TASK STATEMENT :: Nothing should be left out: output all of the entries exactly.

======== DATA TO USE ========

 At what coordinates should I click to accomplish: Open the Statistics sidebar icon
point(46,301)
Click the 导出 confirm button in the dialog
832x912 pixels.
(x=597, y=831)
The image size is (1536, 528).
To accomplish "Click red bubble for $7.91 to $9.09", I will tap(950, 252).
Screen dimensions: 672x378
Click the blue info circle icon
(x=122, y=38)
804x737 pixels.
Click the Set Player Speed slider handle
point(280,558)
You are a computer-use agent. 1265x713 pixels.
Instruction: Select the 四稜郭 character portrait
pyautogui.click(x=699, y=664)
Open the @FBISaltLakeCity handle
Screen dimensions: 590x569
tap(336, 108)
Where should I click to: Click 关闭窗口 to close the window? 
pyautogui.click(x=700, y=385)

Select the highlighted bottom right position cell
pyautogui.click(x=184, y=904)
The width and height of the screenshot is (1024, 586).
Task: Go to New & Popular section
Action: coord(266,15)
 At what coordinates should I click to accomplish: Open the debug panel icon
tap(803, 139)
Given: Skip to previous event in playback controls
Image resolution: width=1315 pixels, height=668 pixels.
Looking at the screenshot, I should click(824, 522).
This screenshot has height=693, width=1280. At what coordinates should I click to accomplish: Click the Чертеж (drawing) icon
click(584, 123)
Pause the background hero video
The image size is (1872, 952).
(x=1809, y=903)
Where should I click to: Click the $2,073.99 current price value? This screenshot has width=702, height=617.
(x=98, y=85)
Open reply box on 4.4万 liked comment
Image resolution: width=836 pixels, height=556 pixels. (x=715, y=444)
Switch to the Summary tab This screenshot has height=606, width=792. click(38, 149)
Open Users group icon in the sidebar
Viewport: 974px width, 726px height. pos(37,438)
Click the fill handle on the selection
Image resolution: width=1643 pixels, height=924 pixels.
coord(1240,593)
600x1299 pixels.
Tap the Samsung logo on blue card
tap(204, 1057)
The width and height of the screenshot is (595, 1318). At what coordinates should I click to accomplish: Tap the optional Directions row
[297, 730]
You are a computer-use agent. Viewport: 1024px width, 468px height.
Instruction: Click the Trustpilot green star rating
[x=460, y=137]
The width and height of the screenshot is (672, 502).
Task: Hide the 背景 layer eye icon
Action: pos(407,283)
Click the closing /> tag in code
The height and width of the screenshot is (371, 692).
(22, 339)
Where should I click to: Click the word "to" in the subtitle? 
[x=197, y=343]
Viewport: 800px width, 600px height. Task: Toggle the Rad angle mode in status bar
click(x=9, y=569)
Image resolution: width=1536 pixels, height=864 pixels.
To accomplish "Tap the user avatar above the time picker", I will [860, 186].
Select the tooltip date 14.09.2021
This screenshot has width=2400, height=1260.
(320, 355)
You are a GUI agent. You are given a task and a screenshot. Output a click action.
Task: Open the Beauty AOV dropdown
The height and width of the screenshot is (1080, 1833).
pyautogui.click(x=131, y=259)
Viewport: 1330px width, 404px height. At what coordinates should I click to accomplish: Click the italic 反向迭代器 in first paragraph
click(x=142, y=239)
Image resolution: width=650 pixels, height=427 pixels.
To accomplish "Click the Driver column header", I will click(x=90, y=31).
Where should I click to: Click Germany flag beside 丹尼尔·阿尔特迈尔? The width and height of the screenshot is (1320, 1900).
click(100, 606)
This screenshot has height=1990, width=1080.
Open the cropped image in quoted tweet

========

RESULT FOR THIS TASK ::
 At what coordinates should I click to accomplish: Open the Statistics sidebar icon
point(46,301)
Click the 导出 confirm button in the dialog
832x912 pixels.
(x=597, y=831)
The image size is (1536, 528).
To accomplish "Click red bubble for $7.91 to $9.09", I will tap(950, 252).
Screen dimensions: 672x378
Click the blue info circle icon
(x=122, y=38)
804x737 pixels.
Click the Set Player Speed slider handle
point(280,558)
You are a computer-use agent. 1265x713 pixels.
Instruction: Select the 四稜郭 character portrait
pyautogui.click(x=699, y=664)
Open the @FBISaltLakeCity handle
Screen dimensions: 590x569
tap(336, 108)
Where should I click to: Click 关闭窗口 to close the window? 
pyautogui.click(x=700, y=385)

Select the highlighted bottom right position cell
pyautogui.click(x=184, y=904)
The width and height of the screenshot is (1024, 586).
Task: Go to New & Popular section
Action: coord(266,15)
 At what coordinates should I click to accomplish: Open the debug panel icon
tap(803, 139)
Given: Skip to previous event in playback controls
Image resolution: width=1315 pixels, height=668 pixels.
Looking at the screenshot, I should click(824, 522).
This screenshot has height=693, width=1280. At what coordinates should I click to accomplish: Click the Чертеж (drawing) icon
click(584, 123)
Pause the background hero video
The image size is (1872, 952).
(x=1809, y=903)
Where should I click to: Click the $2,073.99 current price value? This screenshot has width=702, height=617.
(x=98, y=85)
Open reply box on 4.4万 liked comment
Image resolution: width=836 pixels, height=556 pixels. (x=715, y=444)
Switch to the Summary tab This screenshot has height=606, width=792. click(38, 149)
Open Users group icon in the sidebar
Viewport: 974px width, 726px height. pos(37,438)
Click the fill handle on the selection
Image resolution: width=1643 pixels, height=924 pixels.
coord(1240,593)
600x1299 pixels.
Tap the Samsung logo on blue card
tap(204, 1057)
The width and height of the screenshot is (595, 1318). At what coordinates should I click to accomplish: Tap the optional Directions row
[297, 730]
You are a computer-use agent. Viewport: 1024px width, 468px height.
Instruction: Click the Trustpilot green star rating
[x=460, y=137]
The width and height of the screenshot is (672, 502).
Task: Hide the 背景 layer eye icon
Action: pos(407,283)
Click the closing /> tag in code
The height and width of the screenshot is (371, 692).
(22, 339)
Where should I click to: Click the word "to" in the subtitle? 
[x=197, y=343]
Viewport: 800px width, 600px height. Task: Toggle the Rad angle mode in status bar
click(x=9, y=569)
Image resolution: width=1536 pixels, height=864 pixels.
To accomplish "Tap the user avatar above the time picker", I will [860, 186].
Select the tooltip date 14.09.2021
This screenshot has width=2400, height=1260.
(320, 355)
You are a GUI agent. You are given a task and a screenshot. Output a click action.
Task: Open the Beauty AOV dropdown
The height and width of the screenshot is (1080, 1833).
pyautogui.click(x=131, y=259)
Viewport: 1330px width, 404px height. At what coordinates should I click to accomplish: Click the italic 反向迭代器 in first paragraph
click(x=142, y=239)
Image resolution: width=650 pixels, height=427 pixels.
To accomplish "Click the Driver column header", I will click(x=90, y=31).
Where should I click to: Click Germany flag beside 丹尼尔·阿尔特迈尔? The width and height of the screenshot is (1320, 1900).
click(100, 606)
This screenshot has height=1990, width=1080.
Open the cropped image in quoted tweet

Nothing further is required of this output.